> Entries on where items appear
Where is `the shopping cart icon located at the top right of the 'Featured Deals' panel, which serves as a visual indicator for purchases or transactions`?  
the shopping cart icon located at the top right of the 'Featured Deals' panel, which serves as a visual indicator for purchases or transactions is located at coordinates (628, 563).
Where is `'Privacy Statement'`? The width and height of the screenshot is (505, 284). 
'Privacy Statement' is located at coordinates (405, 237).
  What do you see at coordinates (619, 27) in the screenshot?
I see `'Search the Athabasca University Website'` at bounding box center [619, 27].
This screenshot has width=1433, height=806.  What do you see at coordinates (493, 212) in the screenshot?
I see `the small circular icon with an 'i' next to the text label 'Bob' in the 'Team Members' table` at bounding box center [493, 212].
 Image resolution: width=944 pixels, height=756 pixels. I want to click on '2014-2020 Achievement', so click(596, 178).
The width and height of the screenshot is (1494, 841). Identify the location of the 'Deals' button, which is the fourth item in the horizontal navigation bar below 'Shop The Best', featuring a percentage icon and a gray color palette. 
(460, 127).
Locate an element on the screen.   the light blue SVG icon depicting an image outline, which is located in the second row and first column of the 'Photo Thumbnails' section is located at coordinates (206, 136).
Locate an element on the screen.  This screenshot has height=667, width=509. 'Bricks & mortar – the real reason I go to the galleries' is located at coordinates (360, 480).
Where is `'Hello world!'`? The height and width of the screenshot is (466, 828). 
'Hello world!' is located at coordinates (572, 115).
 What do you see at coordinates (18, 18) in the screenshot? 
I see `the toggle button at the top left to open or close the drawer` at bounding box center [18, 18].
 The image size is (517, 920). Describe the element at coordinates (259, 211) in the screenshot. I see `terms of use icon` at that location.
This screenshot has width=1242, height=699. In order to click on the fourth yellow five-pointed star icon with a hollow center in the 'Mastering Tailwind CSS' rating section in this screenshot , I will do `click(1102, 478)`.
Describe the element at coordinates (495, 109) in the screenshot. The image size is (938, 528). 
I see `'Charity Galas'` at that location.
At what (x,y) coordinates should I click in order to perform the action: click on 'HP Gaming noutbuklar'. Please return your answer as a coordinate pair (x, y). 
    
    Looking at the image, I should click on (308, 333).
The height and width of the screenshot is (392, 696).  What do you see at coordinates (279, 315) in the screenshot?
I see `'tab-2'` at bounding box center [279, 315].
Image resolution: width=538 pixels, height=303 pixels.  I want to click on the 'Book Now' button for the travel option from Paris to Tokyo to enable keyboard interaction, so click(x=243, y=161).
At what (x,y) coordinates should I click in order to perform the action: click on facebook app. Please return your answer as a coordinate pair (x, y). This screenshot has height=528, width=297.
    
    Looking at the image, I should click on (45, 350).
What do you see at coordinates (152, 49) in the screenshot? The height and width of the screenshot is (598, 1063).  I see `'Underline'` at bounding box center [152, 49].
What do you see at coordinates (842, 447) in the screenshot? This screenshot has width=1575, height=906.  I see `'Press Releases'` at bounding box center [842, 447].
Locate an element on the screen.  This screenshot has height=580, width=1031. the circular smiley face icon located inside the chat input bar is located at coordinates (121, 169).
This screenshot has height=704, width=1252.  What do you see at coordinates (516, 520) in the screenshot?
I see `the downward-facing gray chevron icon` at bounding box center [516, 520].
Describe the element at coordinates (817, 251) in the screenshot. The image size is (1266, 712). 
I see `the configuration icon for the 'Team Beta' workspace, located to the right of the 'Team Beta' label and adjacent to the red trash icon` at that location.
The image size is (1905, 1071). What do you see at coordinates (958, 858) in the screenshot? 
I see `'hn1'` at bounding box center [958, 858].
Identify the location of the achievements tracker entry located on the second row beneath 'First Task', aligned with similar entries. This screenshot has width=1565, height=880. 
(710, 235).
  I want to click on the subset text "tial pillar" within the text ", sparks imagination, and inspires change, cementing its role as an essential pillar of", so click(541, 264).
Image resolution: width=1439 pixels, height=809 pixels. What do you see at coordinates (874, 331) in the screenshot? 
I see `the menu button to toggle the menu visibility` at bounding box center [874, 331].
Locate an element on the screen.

> Stated task
Output all of the entries above again, copying each one word for word without any changes.

> Reply
Where is `the shopping cart icon located at the top right of the 'Featured Deals' panel, which serves as a visual indicator for purchases or transactions`?  
the shopping cart icon located at the top right of the 'Featured Deals' panel, which serves as a visual indicator for purchases or transactions is located at coordinates (628, 563).
Where is `'Privacy Statement'`? The width and height of the screenshot is (505, 284). 
'Privacy Statement' is located at coordinates (405, 237).
  What do you see at coordinates (619, 27) in the screenshot?
I see `'Search the Athabasca University Website'` at bounding box center [619, 27].
This screenshot has width=1433, height=806.  What do you see at coordinates (493, 212) in the screenshot?
I see `the small circular icon with an 'i' next to the text label 'Bob' in the 'Team Members' table` at bounding box center [493, 212].
 Image resolution: width=944 pixels, height=756 pixels. I want to click on '2014-2020 Achievement', so click(596, 178).
The width and height of the screenshot is (1494, 841). Identify the location of the 'Deals' button, which is the fourth item in the horizontal navigation bar below 'Shop The Best', featuring a percentage icon and a gray color palette. 
(460, 127).
Locate an element on the screen.   the light blue SVG icon depicting an image outline, which is located in the second row and first column of the 'Photo Thumbnails' section is located at coordinates (206, 136).
Locate an element on the screen.  This screenshot has height=667, width=509. 'Bricks & mortar – the real reason I go to the galleries' is located at coordinates (360, 480).
Where is `'Hello world!'`? The height and width of the screenshot is (466, 828). 
'Hello world!' is located at coordinates (572, 115).
 What do you see at coordinates (18, 18) in the screenshot? 
I see `the toggle button at the top left to open or close the drawer` at bounding box center [18, 18].
 The image size is (517, 920). Describe the element at coordinates (259, 211) in the screenshot. I see `terms of use icon` at that location.
This screenshot has width=1242, height=699. In order to click on the fourth yellow five-pointed star icon with a hollow center in the 'Mastering Tailwind CSS' rating section in this screenshot , I will do `click(1102, 478)`.
Describe the element at coordinates (495, 109) in the screenshot. The image size is (938, 528). 
I see `'Charity Galas'` at that location.
At what (x,y) coordinates should I click in order to perform the action: click on 'HP Gaming noutbuklar'. Please return your answer as a coordinate pair (x, y). 
    
    Looking at the image, I should click on (308, 333).
The height and width of the screenshot is (392, 696).  What do you see at coordinates (279, 315) in the screenshot?
I see `'tab-2'` at bounding box center [279, 315].
Image resolution: width=538 pixels, height=303 pixels.  I want to click on the 'Book Now' button for the travel option from Paris to Tokyo to enable keyboard interaction, so click(x=243, y=161).
At what (x,y) coordinates should I click in order to perform the action: click on facebook app. Please return your answer as a coordinate pair (x, y). This screenshot has height=528, width=297.
    
    Looking at the image, I should click on (45, 350).
What do you see at coordinates (152, 49) in the screenshot? The height and width of the screenshot is (598, 1063).  I see `'Underline'` at bounding box center [152, 49].
What do you see at coordinates (842, 447) in the screenshot? This screenshot has width=1575, height=906.  I see `'Press Releases'` at bounding box center [842, 447].
Locate an element on the screen.  This screenshot has height=580, width=1031. the circular smiley face icon located inside the chat input bar is located at coordinates (121, 169).
This screenshot has height=704, width=1252.  What do you see at coordinates (516, 520) in the screenshot?
I see `the downward-facing gray chevron icon` at bounding box center [516, 520].
Describe the element at coordinates (817, 251) in the screenshot. The image size is (1266, 712). 
I see `the configuration icon for the 'Team Beta' workspace, located to the right of the 'Team Beta' label and adjacent to the red trash icon` at that location.
The image size is (1905, 1071). What do you see at coordinates (958, 858) in the screenshot? 
I see `'hn1'` at bounding box center [958, 858].
Identify the location of the achievements tracker entry located on the second row beneath 'First Task', aligned with similar entries. This screenshot has width=1565, height=880. 
(710, 235).
  I want to click on the subset text "tial pillar" within the text ", sparks imagination, and inspires change, cementing its role as an essential pillar of", so click(541, 264).
Image resolution: width=1439 pixels, height=809 pixels. What do you see at coordinates (874, 331) in the screenshot? 
I see `the menu button to toggle the menu visibility` at bounding box center [874, 331].
Locate an element on the screen.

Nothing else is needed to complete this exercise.